Edward Jones partners CAIS to enable HNWIs and advisors to manage alt investments in addition to mutual funds and ETFs through unified managed accounts while also letting them do intelligent rebalancing, overall tax management, tax transitions
Edward Jones plans to provide a variety of private investment options through a deal with CAIS, which provides technology designed to unlock alternative investments for advisors and their clients. The service will be offered starting on May 5 through a business line called Edward Jones Generations, which is open to investors with $10 million or more in assets, but will eventually be extended to more of the firm’s clientele. Russ Tipper, principal and head of products at Edward Jones, said it’s too early to say what the criteria for investing in alternatives will eventually be set at.
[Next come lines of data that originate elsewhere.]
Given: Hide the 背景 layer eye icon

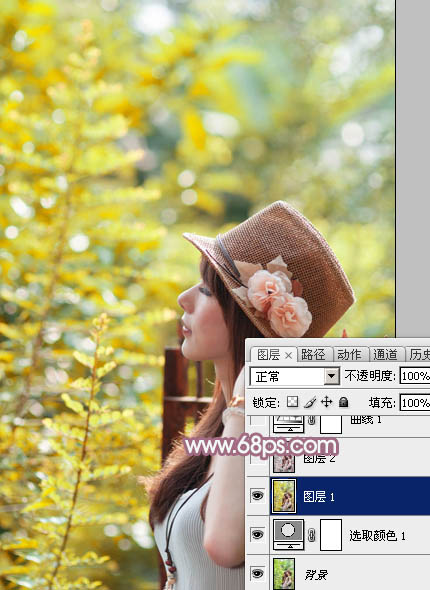Looking at the screenshot, I should [x=257, y=573].
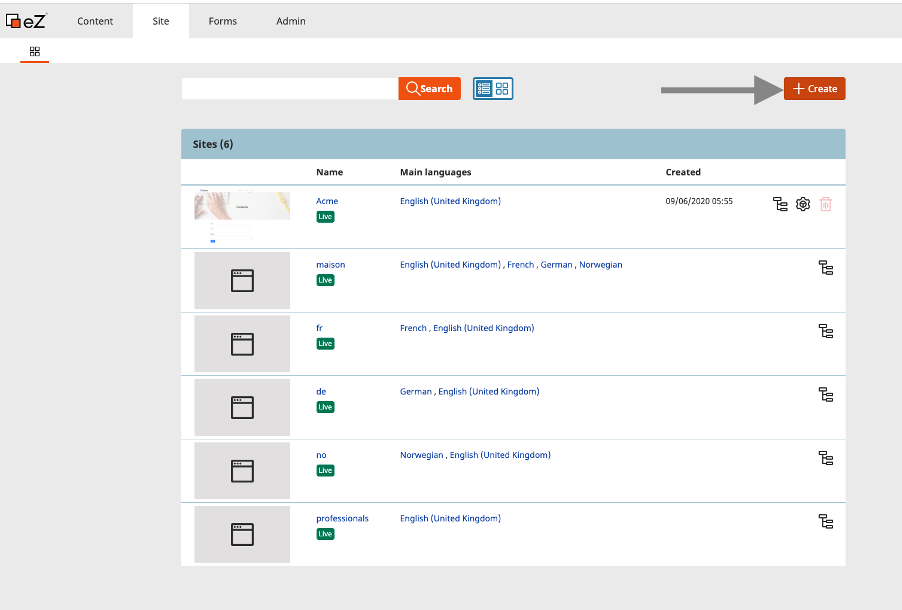This screenshot has height=610, width=902.
Task: Open settings for the Acme site
Action: point(803,203)

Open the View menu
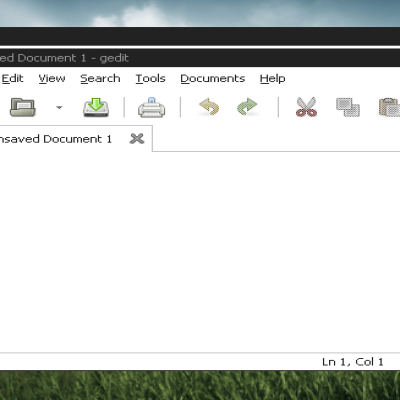point(52,79)
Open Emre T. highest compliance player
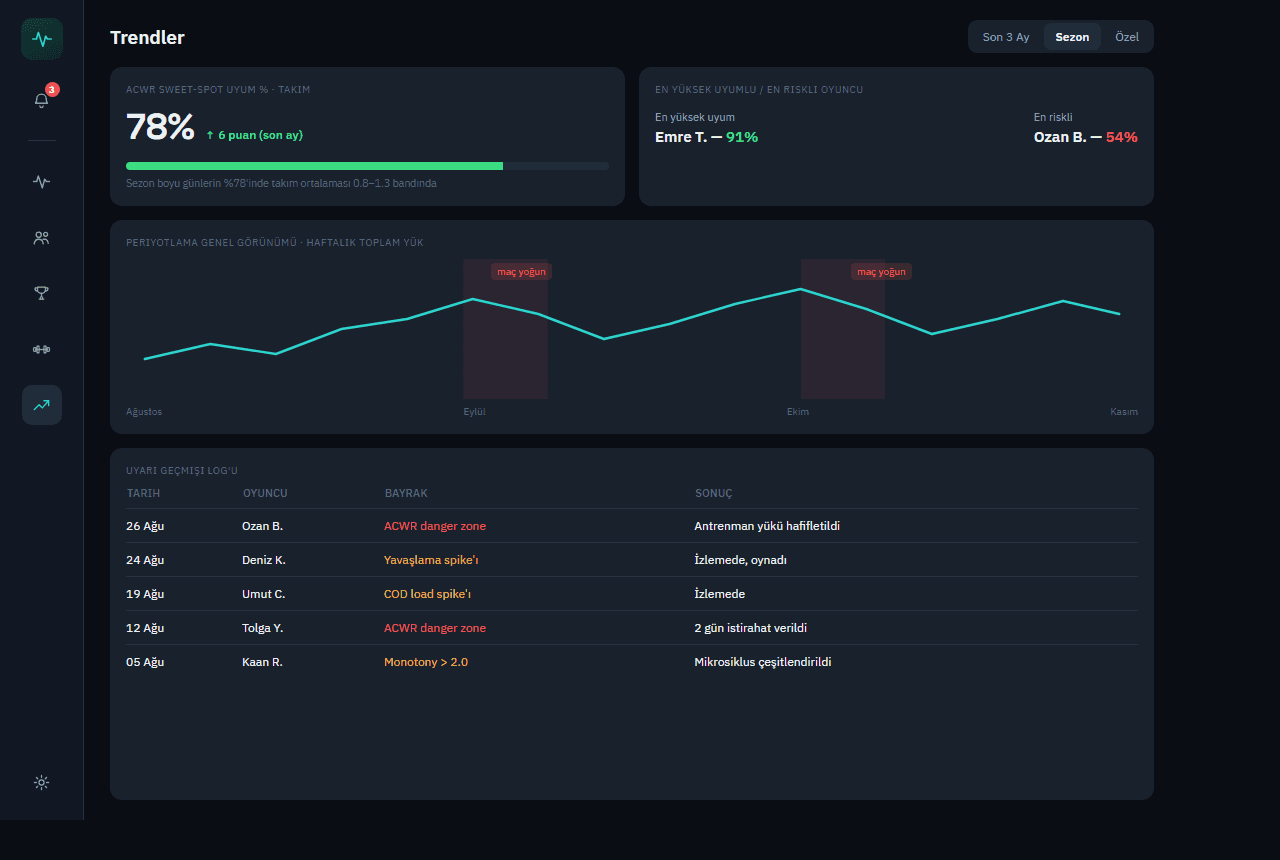1280x860 pixels. pyautogui.click(x=706, y=137)
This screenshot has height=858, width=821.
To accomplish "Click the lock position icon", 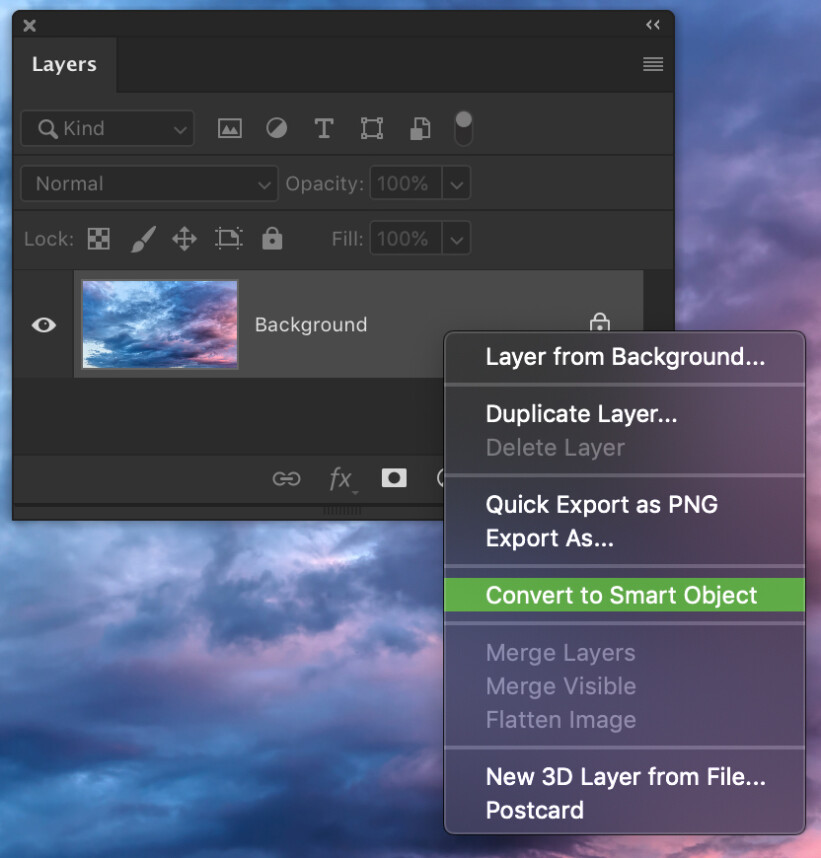I will pos(184,238).
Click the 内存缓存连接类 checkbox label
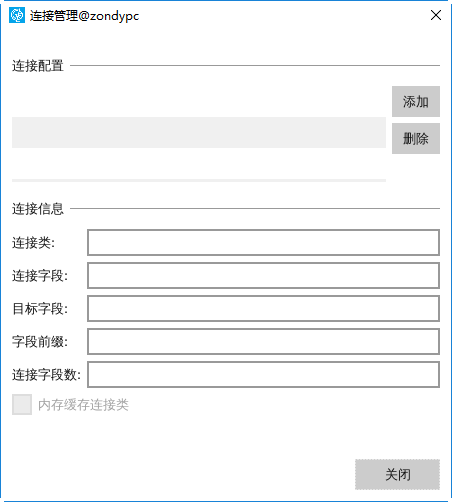The height and width of the screenshot is (502, 452). point(83,405)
Rather than choosing a fixed investable asset threshold for all accounts, Edward Jones is more likely to look at every client’s portfolio individually and decide if alts have a place. “We’re going to make sure it’s an appropriate portion of a client’s portfolio, which could be as little as zero to as high as 20% depending on the objective they’re trying to solve for.” Edward Jones has roughly 9 million clients but doesn’t say how many have more than $10 million in investable assets.